I’m not really an animal person, as the dog incident may suggest but when I see a small bird attempting to escape from a tangle around its leg and a twig I go to the rescue. It looked like sheep’s wool which to a small bird was the equivalent of heavy rope for a human.
Grantham canal Longore bridge
I decided to amend the route and head directly for the Grantham canal, no need to tick off Woolsthorpe by Belvoir as it’s in Lincolnshire. This route still takes us past a potential refreshment stop at the Rutland Arms. For forty three years this inn, know as The Dirty Duck, has prospered with Bob Taylor at the helm but after the 2014 annual bonfire party at the age of 74 he was calling it a day. Some say it was retirement others say the Belvoir Estate wanted him out.
Leaving the easy walking of the canal towpath at the traditional brick ‘Longore Bridge’ number 58 the path takes me across Muston Meadow one of the finest lowland meadows left in England, so tread carefully please. Turning right by the 14th century cross the path crosses the River Devon (de-von) and emerges by the church and Old Forge Tea Rooms.
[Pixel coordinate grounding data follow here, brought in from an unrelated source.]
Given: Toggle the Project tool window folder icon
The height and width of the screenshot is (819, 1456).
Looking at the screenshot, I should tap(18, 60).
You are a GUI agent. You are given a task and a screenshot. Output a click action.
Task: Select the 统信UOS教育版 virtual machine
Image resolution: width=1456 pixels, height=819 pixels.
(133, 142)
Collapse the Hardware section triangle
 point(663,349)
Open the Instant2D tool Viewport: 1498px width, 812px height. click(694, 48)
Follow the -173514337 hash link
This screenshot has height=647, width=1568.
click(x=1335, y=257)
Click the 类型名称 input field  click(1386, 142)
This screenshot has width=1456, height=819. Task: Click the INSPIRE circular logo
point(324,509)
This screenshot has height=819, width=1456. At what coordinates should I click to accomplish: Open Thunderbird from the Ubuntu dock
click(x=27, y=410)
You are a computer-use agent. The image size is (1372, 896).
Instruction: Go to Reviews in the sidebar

Bottesford is not far away but to follow the border and add another village I cross the A52 then the Nottingham to Grantham rail line. There is an application to close this level pedestrian crossing but it won’t be lost without a fight. The next section is again remote although the distant drone of traffic on the A1 is ever present. There had been more rain on the heavy clay soil so I was relieved that the paths here were on wide grass headlands keeping my boots free of cloying mud.
Beacon Hill Bottesford
The spire of Bottesford church visible as if standing alone atop the hill, not part of the hidden building beyond. As I approach Normanton to the north is another former airfield site. Now an industrial estate but the concrete roadways are used to store cars and vans as far as the eye can see. This is the most northerly village in Leicestershire. A straggling satellite of Bottesford, it is also the furthest point North on the walk.
A fitting finale is the climb over Beacon Hill before passing St Mary’s church and passing over Flemings bridge leading to Church Street and walks end. If you have not been to Bottesford before then a look inside the church is recommended to see the impressive memorials to the Earls of Rutland.
Flemings Bridge over the River Devon at Bottesford
I thought there was little to see along this final section but I appear to have written more than usual. While there was little to attract my attention I had time to think, a pleasure or curse of walking alone.